Like many writers I know, I have been savoring the Fantastic Women issue of Tin House which contains magic realist or fantasy-tinged stories and poems by women writers (and oddly enough one essay by Rick Moody). And while I bought the issue for the high number of writers I already admire (Aimee Bender, Stacey Richter, Samantha Hunt, Judy Budnitz, Shelley Jackson, Stacey Levine, Kelly Link, Miranda July, Lydia Millet...) the real fun has been in the new discoveries. I'm not done reading, so I'm sure more are to come, but the best surprise so far has been a coming of age story, "The Wilds," by Julia Elliot. It's about a girl whose next door neighbors are a pack of boys who lead a pretty feral childhood (actually it's a pretty normal childhood described in terms that point out how feral childhood can be). Anyway, one of the boys in the story spends a part of each month wearing a Wolfman mask and playing Wolfman for his brothers. Now I don't know where Elliot got that idea, but it echoes a great This American Life piece on a pack of brothers who were terrorized, really put into terror, by their older brother who pretended to be a Wolfman whenever he babysat them. And whether or not Elliot heard the piece, it made me think about how the world's connectedness has in certain ways led us to all know the same quirky news pieces, and how many writers gravitate toward the same places for our news (the same blogs, the same NPR shows, etc). And now that's showing in our fiction.
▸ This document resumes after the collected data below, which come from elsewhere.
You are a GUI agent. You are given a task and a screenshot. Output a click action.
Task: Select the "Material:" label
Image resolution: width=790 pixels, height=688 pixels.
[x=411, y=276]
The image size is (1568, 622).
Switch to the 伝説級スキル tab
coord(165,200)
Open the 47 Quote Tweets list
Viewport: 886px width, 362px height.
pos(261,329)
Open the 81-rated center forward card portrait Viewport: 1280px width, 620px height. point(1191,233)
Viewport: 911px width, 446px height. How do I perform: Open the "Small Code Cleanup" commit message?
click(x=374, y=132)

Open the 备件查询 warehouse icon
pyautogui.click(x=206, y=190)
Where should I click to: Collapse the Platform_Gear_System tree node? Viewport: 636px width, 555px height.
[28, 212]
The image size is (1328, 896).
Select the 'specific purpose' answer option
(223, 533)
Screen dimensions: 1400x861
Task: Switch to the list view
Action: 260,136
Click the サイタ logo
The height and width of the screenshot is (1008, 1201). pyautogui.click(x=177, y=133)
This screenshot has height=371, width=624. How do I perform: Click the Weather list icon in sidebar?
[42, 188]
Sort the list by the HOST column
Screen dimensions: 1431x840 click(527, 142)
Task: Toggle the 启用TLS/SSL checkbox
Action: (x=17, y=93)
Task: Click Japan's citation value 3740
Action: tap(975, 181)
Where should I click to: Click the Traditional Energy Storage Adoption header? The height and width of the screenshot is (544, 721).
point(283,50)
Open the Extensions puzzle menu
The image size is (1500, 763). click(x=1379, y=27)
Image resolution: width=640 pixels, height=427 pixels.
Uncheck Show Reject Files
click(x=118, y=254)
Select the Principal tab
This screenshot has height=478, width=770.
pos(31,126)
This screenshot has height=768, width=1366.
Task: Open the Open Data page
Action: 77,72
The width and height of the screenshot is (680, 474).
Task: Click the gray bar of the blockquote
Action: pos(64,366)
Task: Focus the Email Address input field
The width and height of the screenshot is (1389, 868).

This came up recently with a friend of mine who wrote a great draft of a story that bore the visible imprint of a This American Life story and in my workshop where a student took a local news item about a fifty-year-old corpse of a baby found in a suitcase in a storage unit (by the decendents of the people who rented the storage unit) and built a story out of it. I recognized the origins of the story in both cases. And I'm here to say... I don't think it's a problem.

It's long been a trend to take history or famous figures and place them in fiction, so what's wrong with taking real unfamous figures (or famous in a different way, like for being on This American Life) and placing them in fiction? I say nothing. A few years ago T.C. Boyle wrote a story about the high school kids who murdered their baby upon its birth (after hiding the pregnancy) and a really good recent movie, Stephanie Daley, took on a similar storyline. And both of those fictional pieces clearly came from true sources, sources I recognized, and it didn't matter to my "reading" of the fiction. It added to my reading of the fiction...I liked having a glimpse into how the story might have been built. It seemed a new version of meta-fiction, where you don't necessarily acknowledge your sources but you don't fight to deny them either. It may well be one of the ways that the essay will influence the story. That topics addressed in essays get a second life in fiction. And it might provide interesting evidence into why we need both genres. One difference seems to be that in essay form the Wolfman is the point, the piece is about why he did it, what effect it had. But in story form, the Wolfman becomes a detail in the larger context of someone else's story (not that the essay couldn't have done that, but in this case it didn't). Maybe I'm wrong, but essays seem to me to typically have a focused center in a way that stories often don't. And so the fiction can take this strange detail of the Wolfman and apply it to anybody's story, to move it into a different space in the world than the one in which it actually existed, and therefore examine it from a different angle.